La lumière c’est ma horloge

«Or, le phénomène rythmique qui est le plus évident sur notre planète, c’est l’alternance de lumière. (…)

L’alternance jour/nuit constitue donc un rythme géophysique qu’on appelle le rythme nycthéméral quand on a été bien élevé. Nycthéméral, ça vient du grec nukthêmeron, mot composé à partir de nux, nuktos, « nuit », et hêmera, « jour ». (…)

Mais en fait il y a un nombre incalculable de plantes à fleurs chez qui les pétales s’ouvrent et se ferment en fonction de la lumière. D’ailleurs toutes ne s’ouvrent pas au même moment, ce qui a donné l’idée à Carl von Linné, en 1751, de concevoir une horloge florale. Le célèbre naturaliste suédois avait en effet noté que les plantes à fleurs pouvaient être triées en 3 groupes en fonction de leur comportement: les plantes météoriques dont les fleurs s’ouvrent et se ferment en fonction des conditions climatiques, les plantes tropiques qui s’ouvrent et se ferment en fonction de la longueur du jour et enfin, celles qui nous intéressent aujourd’hui, les Equinoxiales qui s’ouvrent à heure fixe de la journée quelque soit la saison et sans tenir compte des conditions météorologiques. (…)
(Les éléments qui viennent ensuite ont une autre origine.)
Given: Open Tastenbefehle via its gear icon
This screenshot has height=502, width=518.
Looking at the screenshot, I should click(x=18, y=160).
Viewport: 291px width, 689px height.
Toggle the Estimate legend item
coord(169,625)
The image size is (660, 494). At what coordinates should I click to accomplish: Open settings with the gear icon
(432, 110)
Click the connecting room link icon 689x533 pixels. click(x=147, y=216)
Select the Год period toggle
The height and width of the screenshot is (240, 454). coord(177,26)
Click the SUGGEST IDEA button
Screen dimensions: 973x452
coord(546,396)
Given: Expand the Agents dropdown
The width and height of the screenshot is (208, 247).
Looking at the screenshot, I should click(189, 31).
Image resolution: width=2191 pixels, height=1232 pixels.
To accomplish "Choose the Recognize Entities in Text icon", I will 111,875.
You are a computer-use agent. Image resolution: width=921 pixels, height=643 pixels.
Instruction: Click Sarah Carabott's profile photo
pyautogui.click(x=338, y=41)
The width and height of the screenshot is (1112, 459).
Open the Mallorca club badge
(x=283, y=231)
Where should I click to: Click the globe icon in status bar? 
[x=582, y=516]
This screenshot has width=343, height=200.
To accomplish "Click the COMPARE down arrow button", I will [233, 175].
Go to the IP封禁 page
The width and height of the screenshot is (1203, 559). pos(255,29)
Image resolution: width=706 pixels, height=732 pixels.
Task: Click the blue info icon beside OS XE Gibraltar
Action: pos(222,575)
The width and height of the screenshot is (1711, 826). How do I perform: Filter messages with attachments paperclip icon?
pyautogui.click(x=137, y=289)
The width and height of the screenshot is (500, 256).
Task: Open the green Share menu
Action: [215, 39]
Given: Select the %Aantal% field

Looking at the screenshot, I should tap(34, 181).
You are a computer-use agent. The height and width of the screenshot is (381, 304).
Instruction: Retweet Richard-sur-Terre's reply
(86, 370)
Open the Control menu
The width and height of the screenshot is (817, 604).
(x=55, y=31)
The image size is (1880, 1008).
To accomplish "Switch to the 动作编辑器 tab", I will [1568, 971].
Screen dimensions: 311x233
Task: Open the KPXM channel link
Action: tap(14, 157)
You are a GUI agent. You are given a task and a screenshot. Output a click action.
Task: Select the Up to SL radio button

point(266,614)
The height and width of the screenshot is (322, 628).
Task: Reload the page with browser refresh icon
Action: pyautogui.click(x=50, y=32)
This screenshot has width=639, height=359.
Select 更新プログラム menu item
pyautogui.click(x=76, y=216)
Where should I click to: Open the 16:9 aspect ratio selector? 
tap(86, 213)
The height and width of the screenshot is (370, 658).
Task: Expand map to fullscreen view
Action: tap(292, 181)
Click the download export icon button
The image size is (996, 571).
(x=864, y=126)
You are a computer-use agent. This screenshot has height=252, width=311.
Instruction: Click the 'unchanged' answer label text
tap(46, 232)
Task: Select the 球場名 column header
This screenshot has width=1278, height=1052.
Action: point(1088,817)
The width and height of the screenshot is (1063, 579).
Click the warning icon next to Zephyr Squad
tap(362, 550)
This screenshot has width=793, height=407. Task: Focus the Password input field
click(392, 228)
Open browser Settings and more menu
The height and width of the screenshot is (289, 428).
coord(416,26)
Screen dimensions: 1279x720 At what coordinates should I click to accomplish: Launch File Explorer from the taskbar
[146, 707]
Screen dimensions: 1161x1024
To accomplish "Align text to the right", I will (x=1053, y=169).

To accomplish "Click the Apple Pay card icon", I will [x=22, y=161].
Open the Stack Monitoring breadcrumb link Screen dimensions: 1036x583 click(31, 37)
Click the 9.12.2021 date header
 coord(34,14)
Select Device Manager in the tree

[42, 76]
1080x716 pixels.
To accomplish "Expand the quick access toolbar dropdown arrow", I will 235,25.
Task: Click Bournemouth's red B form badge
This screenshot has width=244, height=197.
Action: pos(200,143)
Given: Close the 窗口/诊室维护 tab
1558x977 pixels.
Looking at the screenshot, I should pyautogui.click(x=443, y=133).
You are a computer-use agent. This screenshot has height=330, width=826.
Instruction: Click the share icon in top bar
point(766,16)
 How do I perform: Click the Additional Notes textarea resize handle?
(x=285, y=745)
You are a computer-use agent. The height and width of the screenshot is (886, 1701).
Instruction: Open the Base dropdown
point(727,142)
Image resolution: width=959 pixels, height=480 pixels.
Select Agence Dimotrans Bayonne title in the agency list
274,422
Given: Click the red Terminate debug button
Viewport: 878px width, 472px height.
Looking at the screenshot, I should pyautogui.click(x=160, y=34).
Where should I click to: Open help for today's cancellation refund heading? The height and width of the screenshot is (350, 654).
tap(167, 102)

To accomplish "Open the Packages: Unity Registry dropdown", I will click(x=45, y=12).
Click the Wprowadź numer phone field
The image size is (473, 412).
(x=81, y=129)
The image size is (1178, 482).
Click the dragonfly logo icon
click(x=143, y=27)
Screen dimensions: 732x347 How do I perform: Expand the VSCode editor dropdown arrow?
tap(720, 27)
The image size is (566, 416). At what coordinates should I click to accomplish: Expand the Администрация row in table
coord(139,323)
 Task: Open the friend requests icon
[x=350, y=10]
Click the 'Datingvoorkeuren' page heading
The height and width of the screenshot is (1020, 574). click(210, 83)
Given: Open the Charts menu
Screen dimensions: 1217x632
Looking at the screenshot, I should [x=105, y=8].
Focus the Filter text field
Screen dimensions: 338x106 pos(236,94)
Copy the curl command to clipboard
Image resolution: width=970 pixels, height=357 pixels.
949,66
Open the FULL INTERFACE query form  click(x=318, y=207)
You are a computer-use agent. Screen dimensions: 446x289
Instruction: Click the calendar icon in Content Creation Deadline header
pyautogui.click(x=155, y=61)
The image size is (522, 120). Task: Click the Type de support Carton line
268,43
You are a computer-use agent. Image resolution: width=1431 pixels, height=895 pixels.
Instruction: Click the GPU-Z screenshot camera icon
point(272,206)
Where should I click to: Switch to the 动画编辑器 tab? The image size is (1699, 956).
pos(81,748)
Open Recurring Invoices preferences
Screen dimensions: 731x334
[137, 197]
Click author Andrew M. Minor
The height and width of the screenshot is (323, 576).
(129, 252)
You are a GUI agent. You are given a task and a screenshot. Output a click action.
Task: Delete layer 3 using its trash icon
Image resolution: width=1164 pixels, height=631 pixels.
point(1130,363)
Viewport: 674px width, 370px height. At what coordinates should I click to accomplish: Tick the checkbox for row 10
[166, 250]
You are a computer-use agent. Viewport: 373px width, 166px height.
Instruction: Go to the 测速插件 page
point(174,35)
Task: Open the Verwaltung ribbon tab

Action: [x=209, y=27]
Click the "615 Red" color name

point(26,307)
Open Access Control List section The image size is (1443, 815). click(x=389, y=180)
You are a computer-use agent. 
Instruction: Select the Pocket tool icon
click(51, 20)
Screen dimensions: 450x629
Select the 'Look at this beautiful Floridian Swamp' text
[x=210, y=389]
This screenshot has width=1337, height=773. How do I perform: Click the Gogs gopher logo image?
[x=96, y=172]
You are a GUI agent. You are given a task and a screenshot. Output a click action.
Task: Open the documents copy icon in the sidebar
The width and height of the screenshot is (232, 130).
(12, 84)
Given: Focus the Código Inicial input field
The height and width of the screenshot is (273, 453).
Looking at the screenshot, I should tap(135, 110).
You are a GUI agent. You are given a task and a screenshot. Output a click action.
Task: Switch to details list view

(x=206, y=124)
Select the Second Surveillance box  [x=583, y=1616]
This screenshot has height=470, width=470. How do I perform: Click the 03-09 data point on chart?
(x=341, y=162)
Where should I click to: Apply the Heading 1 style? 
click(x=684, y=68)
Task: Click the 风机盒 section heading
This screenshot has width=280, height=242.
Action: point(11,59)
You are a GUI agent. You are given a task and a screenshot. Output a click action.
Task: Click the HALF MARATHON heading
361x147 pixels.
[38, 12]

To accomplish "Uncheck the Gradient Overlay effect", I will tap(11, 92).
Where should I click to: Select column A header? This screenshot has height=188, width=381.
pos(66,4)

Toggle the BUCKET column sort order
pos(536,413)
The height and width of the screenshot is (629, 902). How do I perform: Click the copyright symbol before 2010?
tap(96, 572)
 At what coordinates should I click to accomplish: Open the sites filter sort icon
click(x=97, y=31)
Mais cette expérience peut nous laisser perplexe quand même: comment ces plantes font-elles pour savoir l’heure de la journée si elles ne se laissent ni influencer par la météo, ni par la longueur d’exposition au soleil? C’est comme si la plante possédait un système interne permettant de lui indiquer l’heure du jour: un mécanisme endogène…

Le premier à avoir cherché à caractériser ce mécanisme endogène est un astronome français,  Jean-Jacques d’Ortous de Mairan, qui, en 1729,  a pris des plants de Mimosa pudica, capable de phototropisme, et les a enfermés dans sa cave.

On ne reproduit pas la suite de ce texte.